■ **DATA FOR PROCESSING**
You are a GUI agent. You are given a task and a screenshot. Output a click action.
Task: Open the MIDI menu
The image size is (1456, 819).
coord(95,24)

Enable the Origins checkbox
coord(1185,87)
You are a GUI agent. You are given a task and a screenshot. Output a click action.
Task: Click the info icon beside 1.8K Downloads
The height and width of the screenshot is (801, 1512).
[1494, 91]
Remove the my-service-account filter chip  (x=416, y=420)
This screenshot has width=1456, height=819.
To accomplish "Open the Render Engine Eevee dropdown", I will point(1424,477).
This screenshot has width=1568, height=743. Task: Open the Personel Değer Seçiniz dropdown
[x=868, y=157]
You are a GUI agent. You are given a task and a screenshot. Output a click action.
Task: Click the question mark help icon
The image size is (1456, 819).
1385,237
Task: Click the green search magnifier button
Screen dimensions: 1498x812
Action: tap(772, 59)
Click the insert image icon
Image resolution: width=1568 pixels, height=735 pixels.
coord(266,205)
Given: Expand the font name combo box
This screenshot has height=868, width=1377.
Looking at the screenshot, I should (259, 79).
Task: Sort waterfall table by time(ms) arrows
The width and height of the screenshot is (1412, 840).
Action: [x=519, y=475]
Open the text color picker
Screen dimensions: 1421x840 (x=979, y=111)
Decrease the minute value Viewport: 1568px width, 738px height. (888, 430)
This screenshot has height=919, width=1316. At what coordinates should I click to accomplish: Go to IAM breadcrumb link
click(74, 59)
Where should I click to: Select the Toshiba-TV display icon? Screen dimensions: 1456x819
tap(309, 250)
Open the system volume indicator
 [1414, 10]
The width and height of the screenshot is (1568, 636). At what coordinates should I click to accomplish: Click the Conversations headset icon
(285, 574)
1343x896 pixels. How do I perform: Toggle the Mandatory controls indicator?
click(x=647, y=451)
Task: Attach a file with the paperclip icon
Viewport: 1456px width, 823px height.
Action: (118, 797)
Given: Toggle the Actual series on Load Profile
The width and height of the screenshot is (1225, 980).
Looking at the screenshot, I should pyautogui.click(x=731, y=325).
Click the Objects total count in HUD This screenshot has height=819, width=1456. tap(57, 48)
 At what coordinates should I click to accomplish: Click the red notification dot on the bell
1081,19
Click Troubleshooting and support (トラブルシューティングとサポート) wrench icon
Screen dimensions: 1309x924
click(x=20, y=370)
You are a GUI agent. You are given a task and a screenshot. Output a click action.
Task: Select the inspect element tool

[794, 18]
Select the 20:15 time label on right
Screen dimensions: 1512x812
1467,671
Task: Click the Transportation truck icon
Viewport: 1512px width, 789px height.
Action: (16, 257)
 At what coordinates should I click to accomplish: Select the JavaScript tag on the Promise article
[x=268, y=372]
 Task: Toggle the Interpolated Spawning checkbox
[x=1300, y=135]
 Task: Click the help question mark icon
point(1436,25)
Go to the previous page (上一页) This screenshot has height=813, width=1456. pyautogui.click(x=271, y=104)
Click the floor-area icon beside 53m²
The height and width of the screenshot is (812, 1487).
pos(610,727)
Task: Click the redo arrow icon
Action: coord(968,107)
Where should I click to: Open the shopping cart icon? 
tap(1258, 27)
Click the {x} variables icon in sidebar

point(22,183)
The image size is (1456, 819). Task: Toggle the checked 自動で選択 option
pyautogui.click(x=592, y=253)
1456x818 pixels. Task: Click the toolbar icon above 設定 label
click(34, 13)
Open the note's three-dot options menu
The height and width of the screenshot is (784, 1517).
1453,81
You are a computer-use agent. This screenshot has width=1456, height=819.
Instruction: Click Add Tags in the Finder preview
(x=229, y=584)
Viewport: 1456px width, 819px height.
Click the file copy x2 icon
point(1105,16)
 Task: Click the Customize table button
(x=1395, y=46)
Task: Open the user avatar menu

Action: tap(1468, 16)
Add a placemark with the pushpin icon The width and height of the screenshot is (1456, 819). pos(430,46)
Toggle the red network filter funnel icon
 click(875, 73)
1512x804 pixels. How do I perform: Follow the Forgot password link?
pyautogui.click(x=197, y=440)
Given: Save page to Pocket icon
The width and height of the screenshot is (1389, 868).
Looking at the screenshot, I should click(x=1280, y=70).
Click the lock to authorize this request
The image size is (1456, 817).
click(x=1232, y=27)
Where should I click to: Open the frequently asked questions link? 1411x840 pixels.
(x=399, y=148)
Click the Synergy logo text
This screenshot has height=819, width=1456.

■ **ASSIGNMENT**
Nothing past the line containing "Task: Click the info" should be restated; transcribe the material exactly from its first line through that line.

■ **FINISHED TASK**
You are a GUI agent. You are given a task and a screenshot. Output a click action.
Task: Open the MIDI menu
The image size is (1456, 819).
coord(95,24)

Enable the Origins checkbox
coord(1185,87)
You are a GUI agent. You are given a task and a screenshot. Output a click action.
Task: Click the info icon beside 1.8K Downloads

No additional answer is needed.